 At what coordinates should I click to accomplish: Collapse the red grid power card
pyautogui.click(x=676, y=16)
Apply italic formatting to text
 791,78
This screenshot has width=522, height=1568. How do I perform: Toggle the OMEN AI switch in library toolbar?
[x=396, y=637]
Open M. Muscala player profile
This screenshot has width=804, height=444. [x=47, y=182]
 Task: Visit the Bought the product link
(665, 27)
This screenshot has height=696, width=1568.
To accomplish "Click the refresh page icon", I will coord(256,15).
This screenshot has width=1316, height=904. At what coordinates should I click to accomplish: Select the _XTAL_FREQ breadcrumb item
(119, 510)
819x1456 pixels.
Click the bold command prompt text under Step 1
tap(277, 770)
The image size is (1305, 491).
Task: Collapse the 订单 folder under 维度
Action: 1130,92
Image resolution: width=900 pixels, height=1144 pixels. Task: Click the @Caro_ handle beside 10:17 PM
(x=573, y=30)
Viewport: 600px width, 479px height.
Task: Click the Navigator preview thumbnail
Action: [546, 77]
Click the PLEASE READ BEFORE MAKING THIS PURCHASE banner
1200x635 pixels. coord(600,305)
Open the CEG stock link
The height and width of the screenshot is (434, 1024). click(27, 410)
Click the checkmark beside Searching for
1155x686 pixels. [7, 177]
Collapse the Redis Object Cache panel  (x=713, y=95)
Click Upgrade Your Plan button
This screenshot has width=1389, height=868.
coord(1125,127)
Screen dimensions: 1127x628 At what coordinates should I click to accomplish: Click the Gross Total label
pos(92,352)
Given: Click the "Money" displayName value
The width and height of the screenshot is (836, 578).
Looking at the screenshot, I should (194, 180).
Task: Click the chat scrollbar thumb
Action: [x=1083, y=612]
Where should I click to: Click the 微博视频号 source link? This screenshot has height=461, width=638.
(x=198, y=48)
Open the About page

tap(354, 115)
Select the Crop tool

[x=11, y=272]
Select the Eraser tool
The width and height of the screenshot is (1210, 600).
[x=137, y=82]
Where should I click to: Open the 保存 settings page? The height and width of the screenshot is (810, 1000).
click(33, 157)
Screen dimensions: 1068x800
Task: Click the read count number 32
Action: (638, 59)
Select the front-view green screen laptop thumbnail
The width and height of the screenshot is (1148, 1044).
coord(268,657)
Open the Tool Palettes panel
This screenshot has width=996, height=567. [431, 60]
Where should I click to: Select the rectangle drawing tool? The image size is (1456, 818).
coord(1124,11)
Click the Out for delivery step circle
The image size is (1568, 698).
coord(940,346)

*-*-*

▶ [Problem to work on]: Once the line with "Where should I click to: Click" is found, transcribe it and each line after it through the final line of the entries, exactly and only.

▶ [Finished exercise]:
Where should I click to: Click the 微博视频号 source link? This screenshot has height=461, width=638.
(x=198, y=48)
Open the About page

tap(354, 115)
Select the Crop tool

[x=11, y=272]
Select the Eraser tool
The width and height of the screenshot is (1210, 600).
[x=137, y=82]
Where should I click to: Open the 保存 settings page? The height and width of the screenshot is (810, 1000).
click(33, 157)
Screen dimensions: 1068x800
Task: Click the read count number 32
Action: (638, 59)
Select the front-view green screen laptop thumbnail
The width and height of the screenshot is (1148, 1044).
coord(268,657)
Open the Tool Palettes panel
This screenshot has width=996, height=567. [431, 60]
Where should I click to: Select the rectangle drawing tool? The image size is (1456, 818).
coord(1124,11)
Click the Out for delivery step circle
The image size is (1568, 698).
coord(940,346)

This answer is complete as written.